Na manhã dessa sexta (05), um grupo de alunos do curso de Engenharia de Alimentos da Universidade Estadual de Ponta Grossa (UEPG) se reuniu presencialmente pela primeira vez desde o início da pandemia de Covid-19. O motivo era nobre: plantar árvores nativas, para neutralizar a emissão de carbono da turma no ano de 2021.
Foram 45 mudas de capororoca (Myrsine coriacea), árvore nativa que chega a oito metros de altura e cresce de dois a quatro metros por ano, produzidas no Viveiro da UEPG. Com a orientação dos professores Rosimeri de Oliveira Fragoso (Biologia) e Carlos André Stuepp (Agronomia), de acadêmicos de Agronomia e técnicos do projeto de pesquisa, as árvores foram plantadas para contribuir com a restauração ecológica de uma área de preservação ambiental na Fazenda Escola Capão da Onça. A área próxima a uma nascente começou a ser recuperada em 2019, com o plantio de milhares de mudas, e passa por atualização, pesquisa e acompanhamento das plantas.
Na disciplina de Engenharia de Alimentos e Ambiente, ministrada pela professora Ana Barana aos acadêmicos do 4º ano de Engenharia de Alimentos, uma atividade propôs a reflexão: qual a pegada de carbono que cada um de nós deixa no mundo? Todos os dias, empresas e pessoas emitem dióxido de carbono, um gás poluente que é um dos responsáveis pelo efeito estufa e pelas mudanças climáticas da Terra. “Cada aluno calculou suas pegadas e também calculamos como conseguiríamos fazer a compensação desse carbono que colocamos na atmosfera”, conta a professora. Em média, cada aluno precisaria plantar duas árvores para conseguir neutralizar o carbono emitido em um ano.

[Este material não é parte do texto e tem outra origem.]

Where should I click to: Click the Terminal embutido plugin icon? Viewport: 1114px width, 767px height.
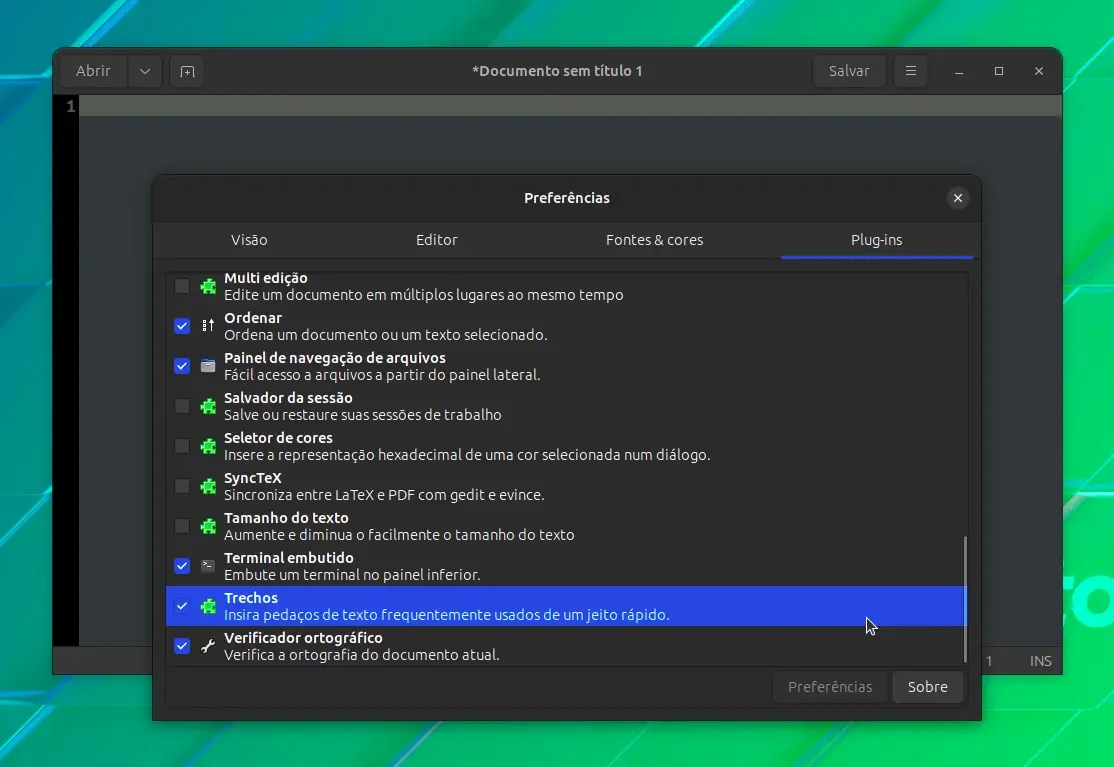tap(208, 566)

A atividade aconteceu com a orientação da Diretoria de Gestão Ambiental (DGA), Fazenda Escola (Fescon) e Viveiro da UEPG. O diretor da DGA, João Paulo Dlugosz, conta que esse tipo de projeto ajuda a conscientizar a comunidade interna e externa sobre a importância dos aspectos ambientais na sociedade. “Como diretoria de gestão ambiental, estamos sempre fazendo esforços para apoiar projetos como este da professora Ana. A parceria com o Viveiro, mais uma vez, nos propicia o plantio sustentável e planejado, que foi realizado em área de projeto de pesquisa justamente pela quantidade de mudas necessitar de um bom espaço físico, o que seria de maior dificuldade no Campus Uvaranas”, explica.
“Além de ser importante para o planeta, acho que é bom a gente sair um pouco da Universidade”, comenta o acadêmico Alexandre Fonseca Faria. Além de plantar as árvores, os alunos puderam conhecer um pouco mais sobre as espécies nativas e sobre a área em restauração. “Achei interessante o contato com a natureza, com a Fazenda, que eu ainda não conhecia, além da questão de melhorar nossa cultura e criar esse hábito”.
A professora Ana reforçou a animação dos alunos com a possibilidade de neutralizar as emissões de carbono por um ano. “É uma sensação muito boa, de saber que estamos atuando para ajudar a melhorar a qualidade do meio ambiente, e ainda ajudando na recuperação de uma área degradada”, comemora.